Francisco Javier Seguí de la Riva & Ana Buenaventura

(Espagne, 1940)

Francisco Javier Seguí de la Riva est considéré comme un acteur incontournable du Centre de Calcul de l’Université de Madrid (CCUM), l’un des rares lieux de création et de liberté tolérés sous la dictature franquiste. Cet espace expérimental développé et financé par IBM a réuni de 1968 à 1982 architectes, ingénieurs, logisticiens, philosophes, poètes, peintres, etc. autour d’une recherche sur « le langage des machines » et les formes de création rendues possibles par le calcul automatique. De nombreux travaux de Seguí de la Riva ont été réalisés en collaboration avec Ana Buenaventura. L’architecte s’est particulièrement intéressé à la définition de modules, basiques, primaires, à partir desquels il tente de développer des architectures, comme il le démontre par exemple dans ses collages formels composés d’unités habitables. Il s’inspire alors des recherches informatiques sur le concept d’unité spatiale menées entre autres par Ian Moore et Neville Longbone. La définition de ces unités a pu ensuite permettre l’étude des comportements sociaux. Les oeuvres présentées lors de la Biennale renvoient au thème « l’archéologie de l’architecture numérique » qui traverse la collection du Frac Centre-Val de Loire, et notamment aux dessins numériques de Jozef Jankovič, conçus à la même époque, dans le contexte totalitaire des Pays de l’Est.
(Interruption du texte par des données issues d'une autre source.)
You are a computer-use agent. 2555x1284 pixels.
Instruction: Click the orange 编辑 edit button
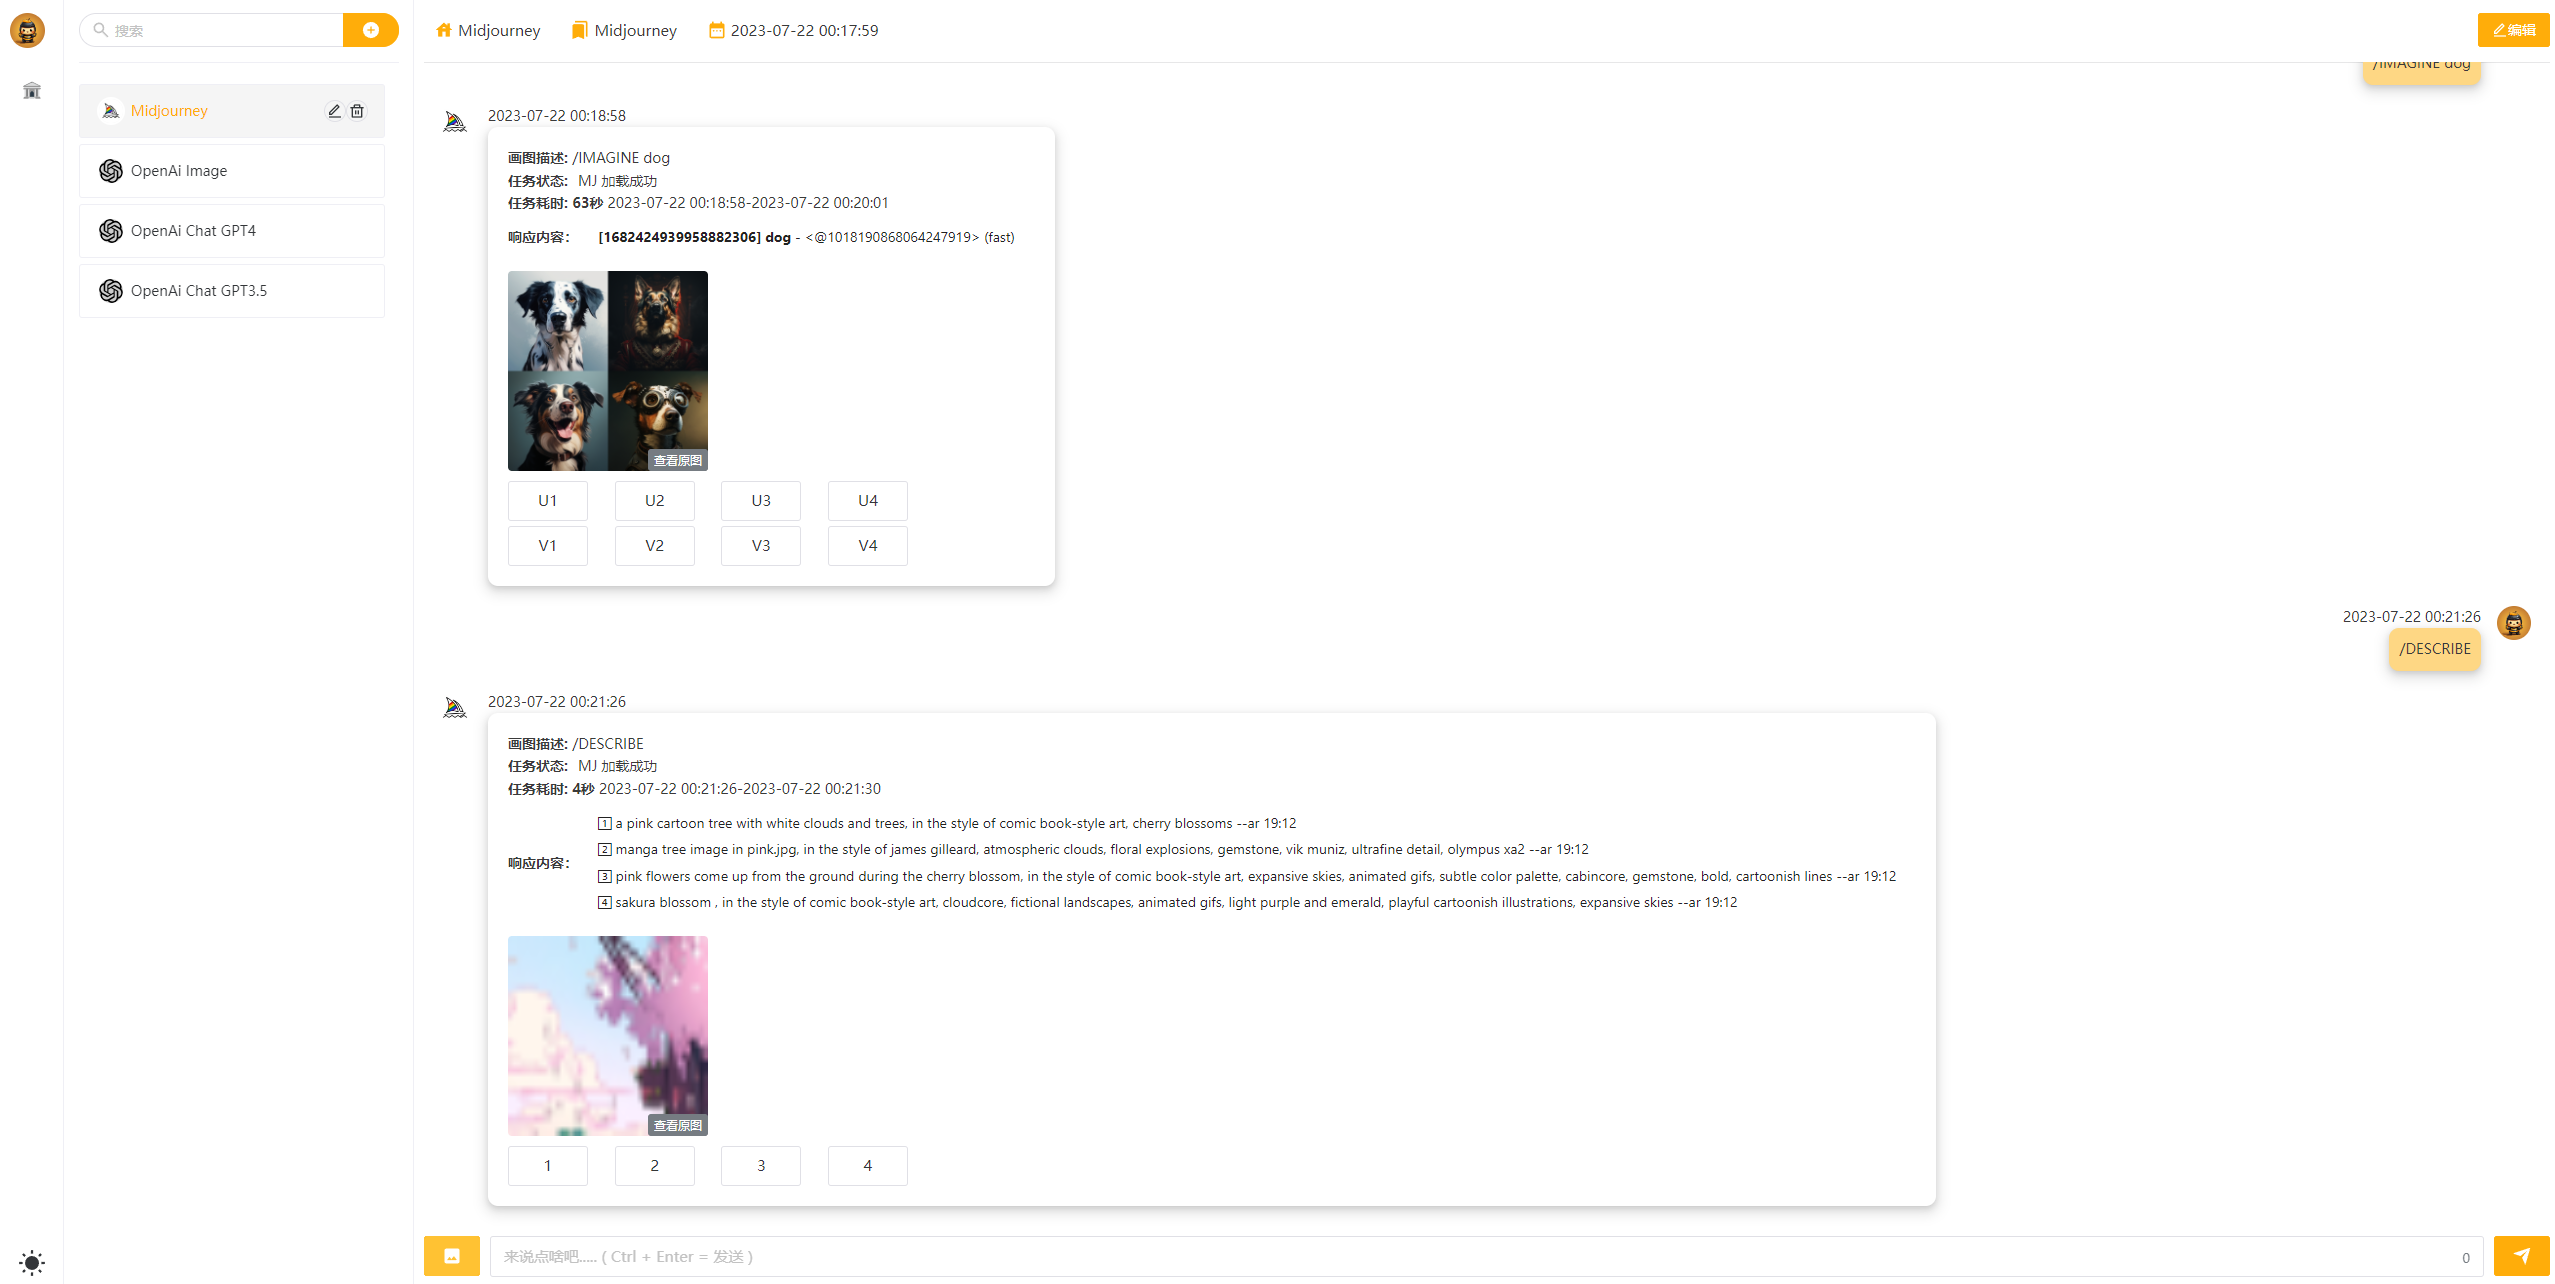2512,30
L’intégration de l’ordinateur au sein des processus créatifs a permis d’envisager notamment les systèmes opératifs artistiques et architecturaux en identifiant les unités de base ainsi que les règles d’apparition et de formalisation de ces processus. Les recherches de Javier Seguí de la Riva et d’Ana Buenaventura au Centre de Calcul de l’Université de Madrid (CCUM), de 1968 à 1974, ont cherché à révéler une série d’organisations architectoniques avant de les soumettre à un processus de transformation. Les compositions des drapeaux de la rue Jeanne-d’Arc constituent autant de configurations imaginaires de modules répétitifs qui, en se multipliant, viennent déformer la structure initiale. L’ « ordre social » repose ainsi sur un système cumulatif de cellules de base génératrices de l’habitat. Dans l’« ordre biologique », la forme s’envisage selon une agrégation de cellules dans des limites imposées, avant qu’elles ne se déforment. Enfin, « l’ordre cosmique » fait naître la forme de la décomposition de l’espace, en configurant des mailles spatiales qui s’agrègent selon les règles de la géométrie.